BY MARCUS MITCHELL
These days, it’s all too common to read about a professional player suspended for domestic abuse or a college player being investigated for sexaul assault charges. This doesn’t mean that these issues didn’t happen in the past, but it seems that the bar has been risen and athletes are slowly starting to be held more accountable for their actions.
The era of talent trumping “off-the-field issues” is starting to come to an end. Now teams are taking harder looks at athletes who skip practice or spend their weekends partying. More than ever, players are having to put serious effort into being well-disciplined and aware of their decisions.
At UT, the priority of discipline ranks highly among not just the coaches, but players as well. While there is certainly a lot of effort put into making sure Spartans are fit and ready for an upcoming game, there is a large amount of importance to ensure that players are representing the university, their team and themselves appropriately.
“[Our] players sign a document that lists the expectations they have as a member,” volleyball head coach Chris Catanach said. “One expectation is that the players shouldn’t do anything that would embarrass or shine a poor light on our team.”
With two National Championships under his program’s belt, Catanach expects his players to not only play like champions, but act like ones too. In his 32 years coaching, Catanach has never had a player who intentionally skipped practice and believes “it is impossible to build a championship organization if you don’t have high expectations for attendance.”
Catanach and his coaching staff go to great lengths to make sure that his players understand the weight of their actions, even when they aren’t in a jersey. Rather than trying to police them through social media monitoring, Catanach opts to educate his team. However, he still understands that his players are attending a university.
“We expect [players] to maintain a trust bond with the team which is usually broken by excessive drinking or partying,” Catanach said. “On the flip side, our players are college kids who would like to experience college life– our hope is that they will do it in moderation.”

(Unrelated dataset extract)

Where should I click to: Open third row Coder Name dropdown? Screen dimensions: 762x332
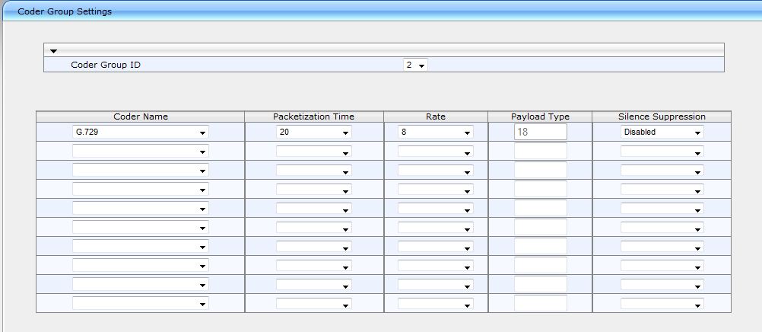(x=140, y=171)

The importance of teaching moderation rather than outright banning drinking and partying speaks volumes about the expectations of college athletes. They may be superstars capable of great feats, but they are still college kids through and through. For athletes over the age of 21, drinking is a regular part of being a college student and this is the only time in their lives where they will be in college.
However, men’s basketball junior guard Austin Rettig still believes there should be a strong sense of responsibility for drinking and partying.

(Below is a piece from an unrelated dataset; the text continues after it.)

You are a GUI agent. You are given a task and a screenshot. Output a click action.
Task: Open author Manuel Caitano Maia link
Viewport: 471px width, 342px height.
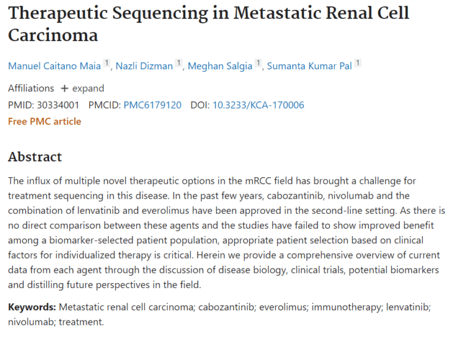pyautogui.click(x=55, y=66)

“[My teammates and I] all take it upon ourselves to hold each other accountable in that category,” Rettig said. “No one goes out before games, and if we handle business on game day, we celebrate accordingly.”
For Rettig, it’s important not to leave discipline entirely up to the coaches and to make sure that he is staying on top of things. Being accountable for your actions is a quality that goes far beyond winning basketball games or making record times while swimming. Decision-making skills are invaluable no matter if a player goes pro or stops playing after graduation since they will always face tough choices in their life.
NCAA athletes aren’t the only players intent on building strong values through sports, however. Junior communication major Chris Grisby, president of the flag football team, believes that just because his team is club, doesn’t mean that it’s a free for all.
“Our team’s discipline level would probably be considered a little more than average,” Grisby said. “Since it is a club sport that we pay for, players who skip will only hurt themselves by not being able to get as much play time.”
With a dedicated coaching staff and players focused on representing UT in the best light possible, the school is a good example on how athletic programs are educating players in areas beyond gametime. The times are changing and athletes aren’t getting the free passes and blind eyes that athletes of the past got. The bar may be raised, but the Spartans are already poised to stand far above it.